Saturday, April 23, 2016

Stay Small... Just A Little Longer

I took the kids to a park yesterday. I sat on a bench and let the world pass by. Sun on my face, I watched the kids slide down the slides, cross the monkey bars and climb carefree. I (we) needed just 30 minutes or so to unplug and recharge.

About fifteen minutes after we arrived, a group of mostly 10 year-old kids came strolling up to the park. Loud. Not obnoxious but definitely cool beyond their years and seeking attentive stares from anyone who would offer.

Everyone noticed. A few mothers scooted a little closer. Ears on high alert for foul language and inappropriateness. Mother hens guarding their little chicks.

Mr Blue Eyes was oblivious. The double twisting slide was the focus of every inch of his being. Up the stairs and down the slide. Rinse and repeat. Rinse and repeat.

But she noticed.

She noticed like a car accident had just happened in front of her eyes. She noticed like the sun had suddenly fallen from the sky and the earth stopped spinning. She noticed and she was transfixed. Frozen, except for the silent rising and falling of her chest and the nervous fidgeting in her fingers. She watched them, frozen in place and eyes wide with curiosity, much like the first time individuals watched a television set on display.

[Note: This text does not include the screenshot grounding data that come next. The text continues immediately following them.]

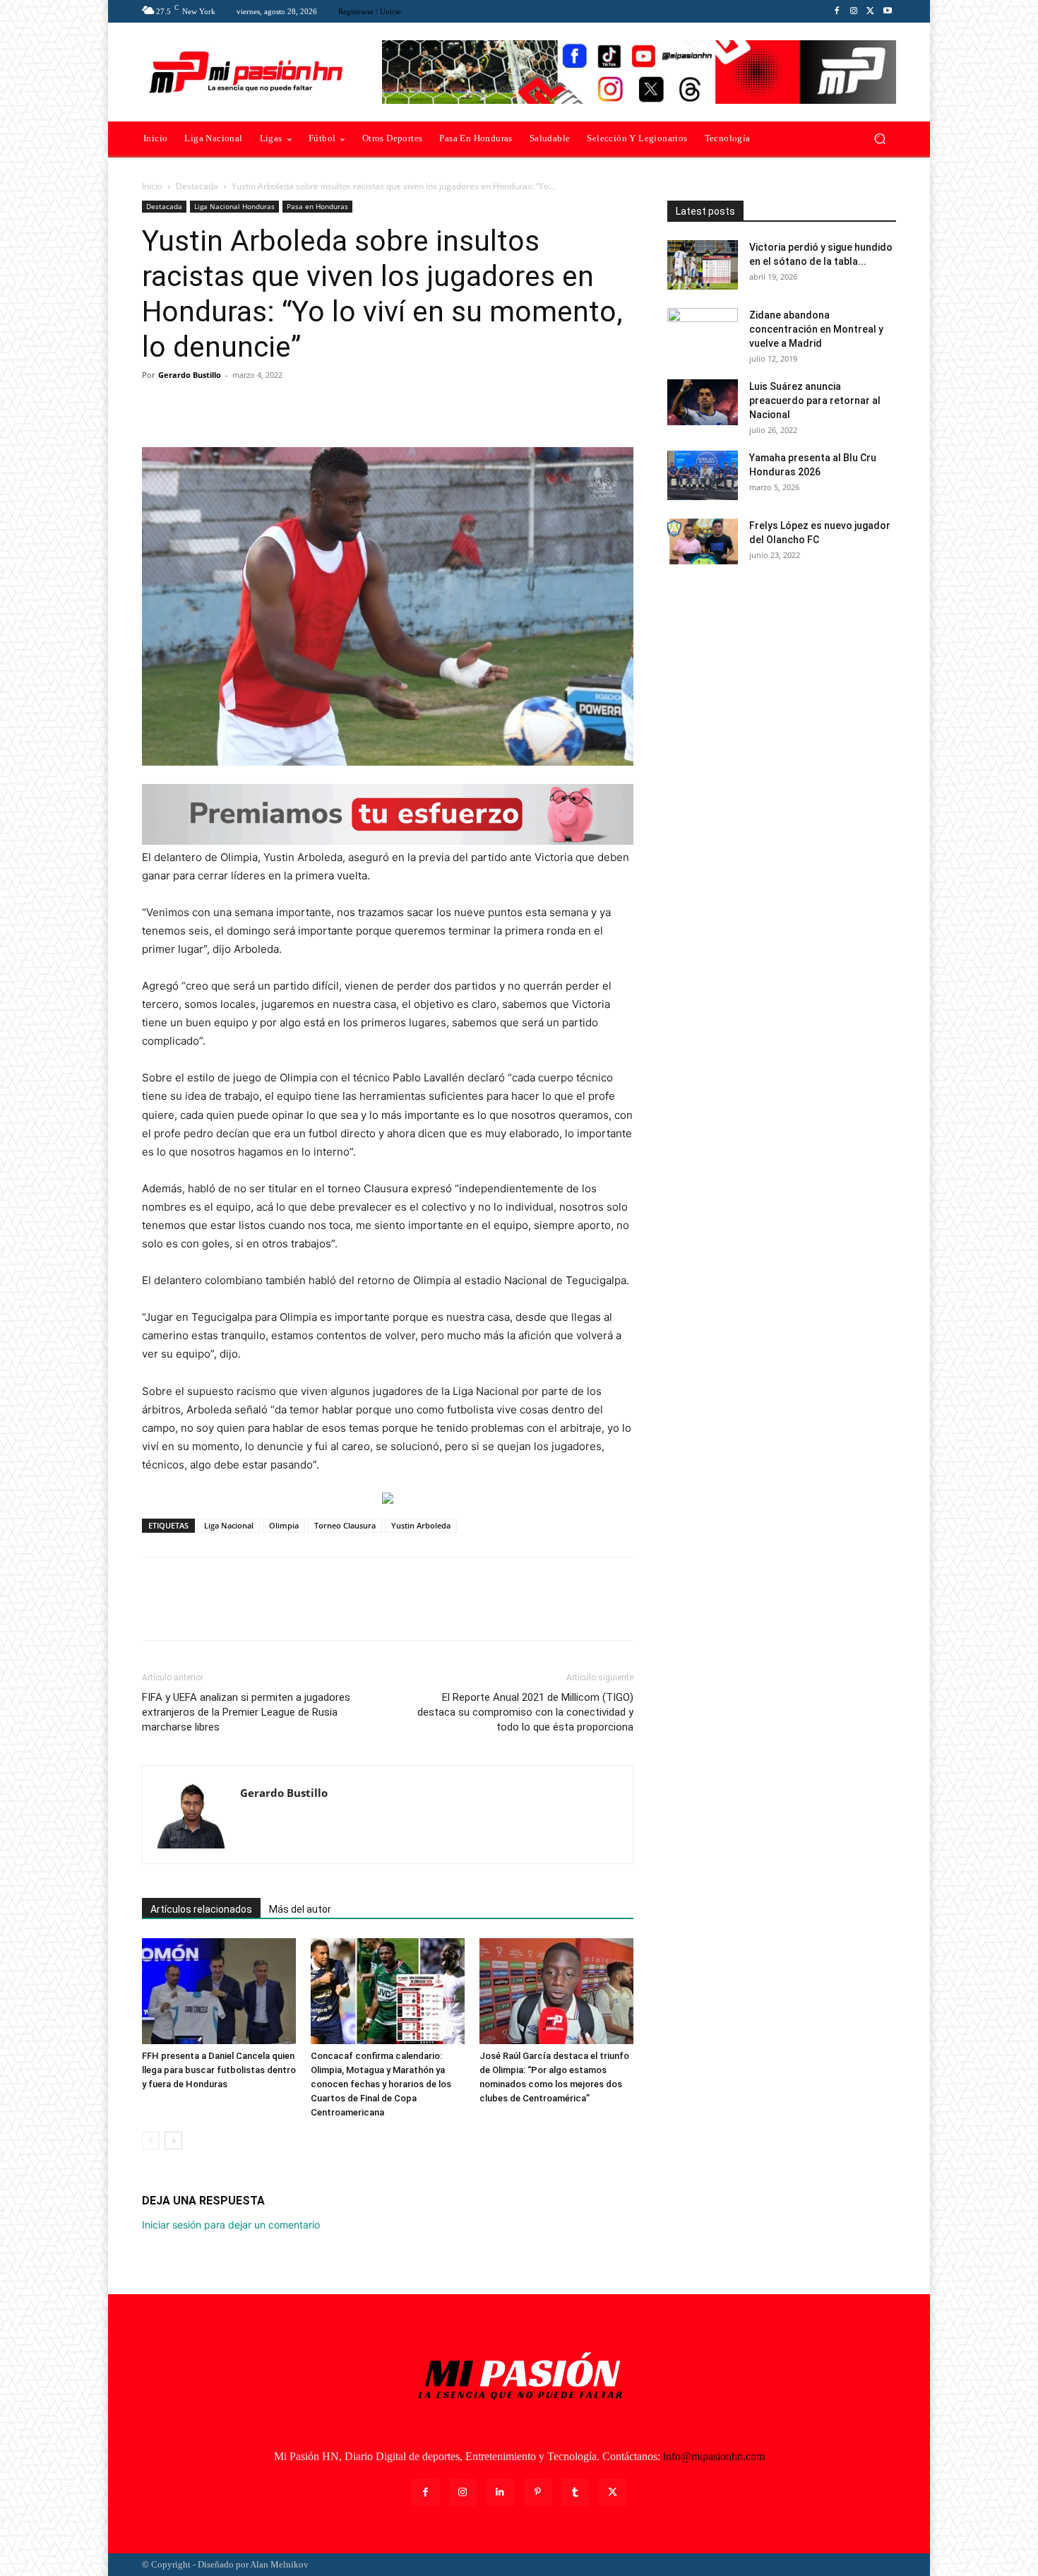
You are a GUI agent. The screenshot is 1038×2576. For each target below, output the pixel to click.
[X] (870, 11)
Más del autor (300, 1909)
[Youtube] (887, 11)
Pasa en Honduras (317, 206)
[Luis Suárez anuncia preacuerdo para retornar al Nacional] (702, 402)
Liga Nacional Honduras (234, 206)
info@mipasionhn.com (714, 2456)
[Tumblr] (575, 2492)
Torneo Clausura (345, 1525)
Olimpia (284, 1525)
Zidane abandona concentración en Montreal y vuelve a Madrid (816, 329)
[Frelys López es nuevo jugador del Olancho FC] (702, 541)
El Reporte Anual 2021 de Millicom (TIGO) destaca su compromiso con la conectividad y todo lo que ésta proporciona (525, 1712)
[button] (879, 138)
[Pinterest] (221, 407)
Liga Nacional (228, 1525)
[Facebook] (836, 11)
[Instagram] (853, 11)
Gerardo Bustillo (189, 374)
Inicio (152, 186)
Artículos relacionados (201, 1909)
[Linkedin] (500, 2492)
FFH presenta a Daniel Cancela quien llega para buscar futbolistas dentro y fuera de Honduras (219, 2069)
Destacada (197, 186)
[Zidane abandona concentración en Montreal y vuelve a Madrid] (702, 332)
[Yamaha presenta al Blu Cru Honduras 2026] (702, 475)
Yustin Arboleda (421, 1525)
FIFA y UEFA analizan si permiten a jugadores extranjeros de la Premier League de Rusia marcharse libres (246, 1712)
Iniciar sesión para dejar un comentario (231, 2225)
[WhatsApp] (253, 407)
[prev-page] (151, 2140)
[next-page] (173, 2140)
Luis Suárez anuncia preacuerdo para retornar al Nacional (815, 400)
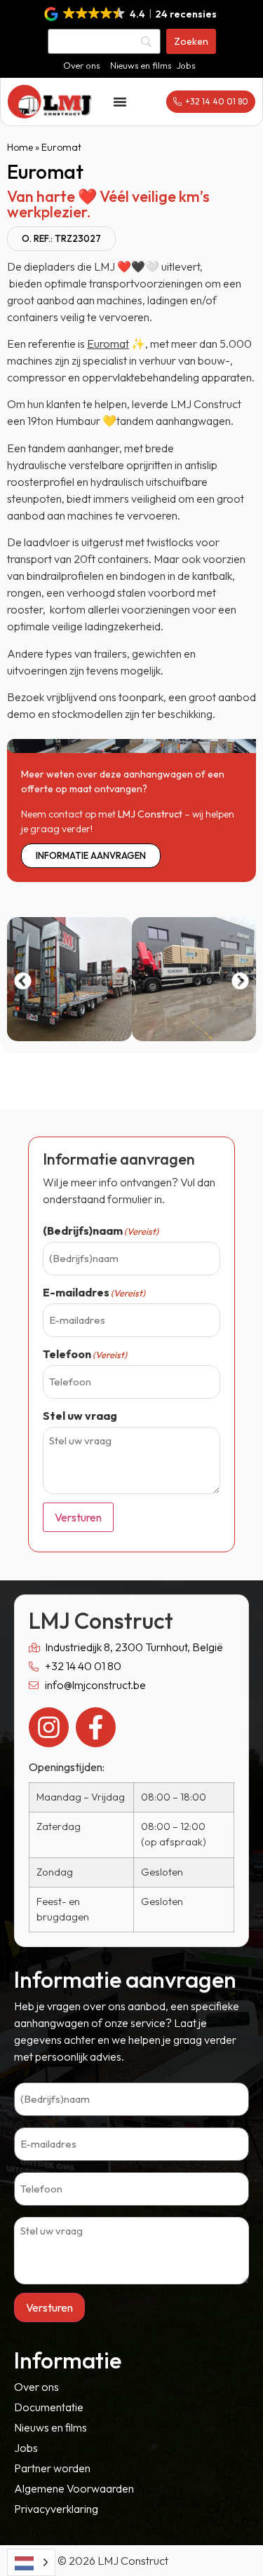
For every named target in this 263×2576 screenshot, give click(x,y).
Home (20, 147)
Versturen (78, 1517)
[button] (131, 14)
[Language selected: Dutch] (31, 2562)
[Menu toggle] (120, 102)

I watched her for a minute and then called her back to me. Breaking her fixation. She sat down next to me on the bench and watched them some more. Impulsive, she turned her small young face to me and sheepishly admitted, "Mommy. I feel like I'm 10."

I half smiled back to her and honestly answered, "But you aren't honey. You are 7."

She shrugged and returned a half smile. "I know..." and she returned her attention to that mystical vision of all things 10. 

I ran my hand over her small back and lovingly squeezed her slender shoulder. She smiled up at me with love. She left my side and walked blindly about the playground. Eyes again never leaving them. She sat down and just... watched.


For another fifteen minutes, she just watched them.

Mr Blue Eyes climbed the stairs and slid down the slide.

My heart ached to bring her back. Turn her cheek and be in love with her 7 year-old self that is right now. Keep her present and grounded. 

But she watched them.

I prayed for my two loves. Prayed that they wouldn't rush growing up. Please play with dolls and matchbox cars, just a little bit longer. Please play dress-up and make-believe, just a little bit longer. Please dream and sing and be carefree, just a little bit longer.

I vowed to hold them tight for even longer. Rock them in my lap even when they don't quite fit for even longer. Snuggle more and let them fall asleep on my shoulder for even longer. Read them stories for even longer. Whisper before bedtime about what dreams we will have for even longer. Be silly and giggle for even longer.

But never stop loving, living, smiling and laughing.